[Haskell-cafe] GHC multicore Haskell multicore synchronization (was Re: Weird multi-threading runtime behaviour of single-threaded program with GHC-7.0.3)

Fri Jun 24 10:32:45 CEST 2011

On 21/06/2011 10:02, Herbert Valerio Riedel wrote:
> Hello Simon,
>
> On Fri, 2011-06-17 at 09:05 +0100, Simon Marlow wrote:
>>> What's happening there? The actual processing work seems to be done in a
>>> single HEC... but what are the remaining 11 HECs doing exactly? Am I
>>> doing something wrong?
>>
>> The answer is, they're all doing GC.  When you say -N, the parallel GC
>> is turned on, so every GC requires the cooperation of all cores.  When
>> you're running parallel code this is a big win, but for sequential code
>> it could well be a slowdown.
>
> Speaking about cooperation of all cores... how much is the parallel GC
> affected by "multitasking-noise" (is there a better name for it?) in the
> system?
>
>
> There are two cases I'm thinking about:
>
> a) Say, I have a  8-core desktop workstation and run my GC-intensive (or
> massively parallel processing) Haskell program with "+RTS -N8", but I
> have a few desktop apps running, and using up a bit of CPU time (but on
> average just a few %)
>
> Does this already cause significant (i.e. measurable) synchronization
> delays due to 'non fully dedicated cores' in my Haskell program?

Yes it can do, although since we started using 'yield' in the spinlock 
code the problem is less noticeable.  I've been trying to address this 
problem with a new GC, for details see this paper:

http://community.haskell.org/~simonmar/papers/local-gc.pdf

There are a couple of workarounds if you're badly affected:

  - use a larger -A setting.  This might also degrade performance
    due to more cache misses (try it and see).  If your processor
    has lots of cache you might be able to go to -A1m or -A2m
    which reduces the GC frequency without impacting cache behaviour.

  - Don't use all the cores - e.g. use -N7 on an 8-core.

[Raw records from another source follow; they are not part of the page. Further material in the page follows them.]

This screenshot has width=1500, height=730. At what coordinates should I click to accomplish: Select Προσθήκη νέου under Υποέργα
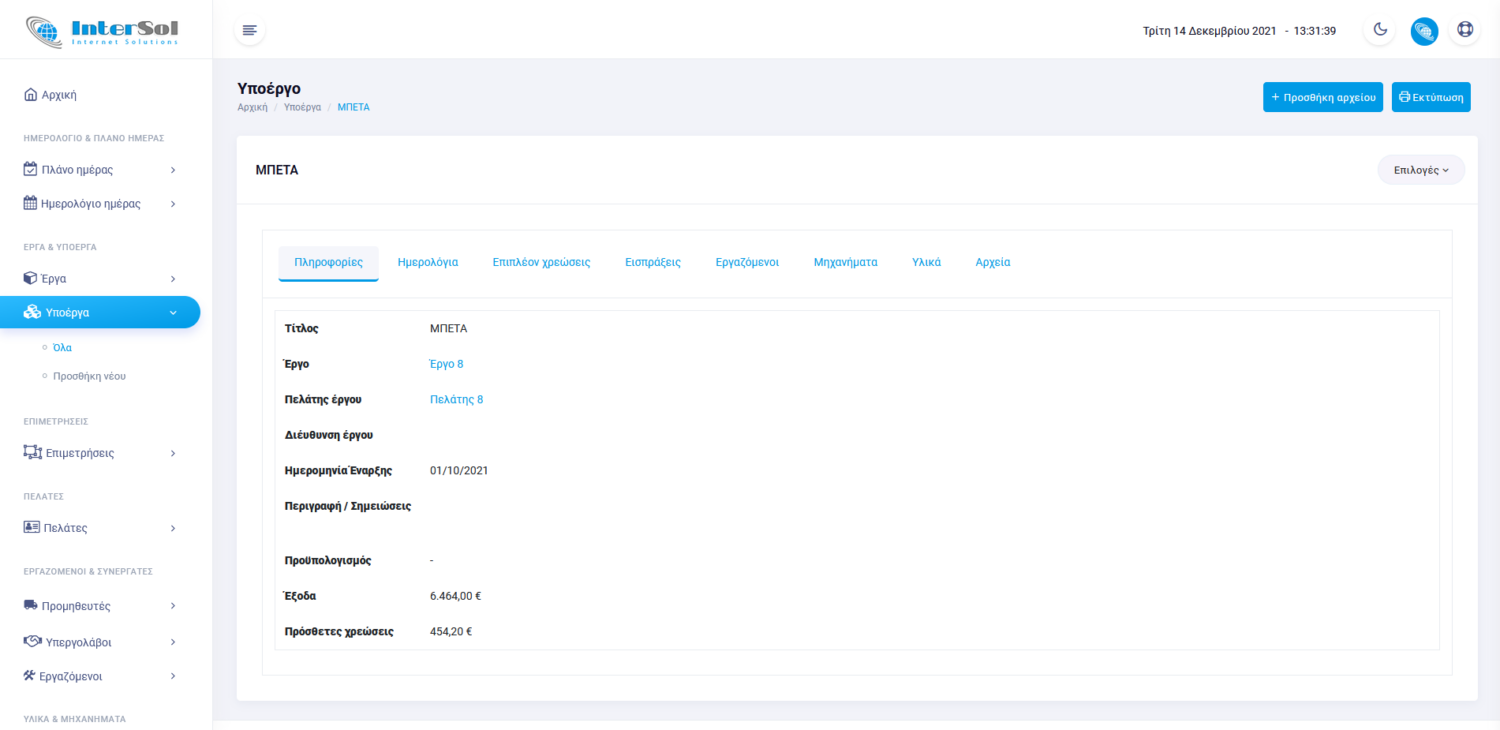click(89, 376)
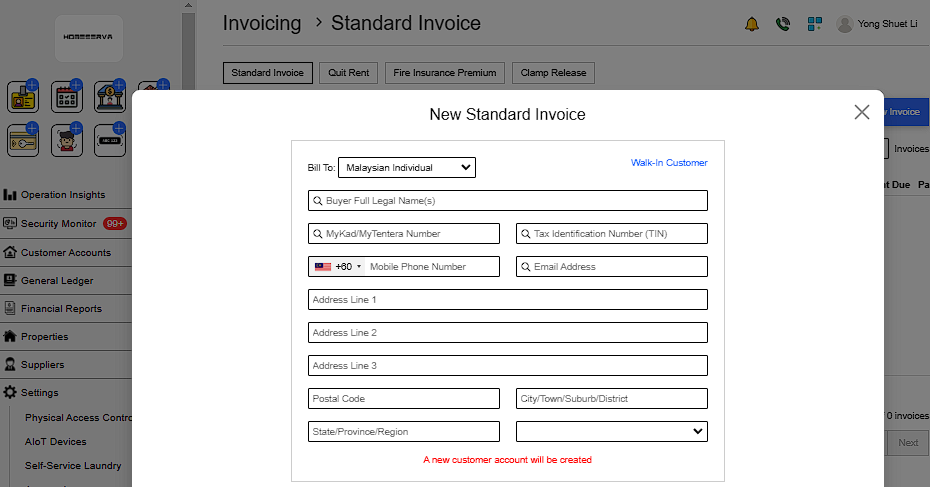Open the apps grid icon

click(815, 24)
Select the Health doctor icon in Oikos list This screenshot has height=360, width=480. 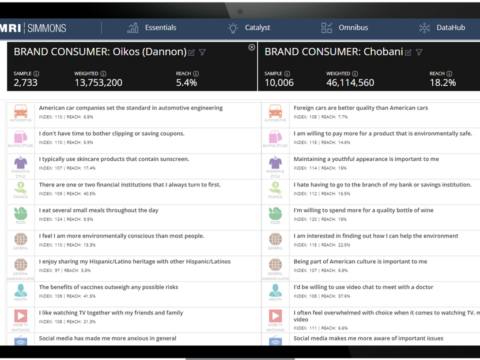tap(21, 291)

> b) What about virtualized guests (e.g. with VMware, KVM, etc)? Let's
> assume the Host system has 16 cores, and I partition those into 2 Guest
> VMs with 8 cores each assigned; Will there be a measurable/significant
> slow-downs due to synchronization delays in my "+RTS -N8" Haskell
> program?

I haven't tried with a VM, it would be an interesting experiment!

Cheers,
	Simon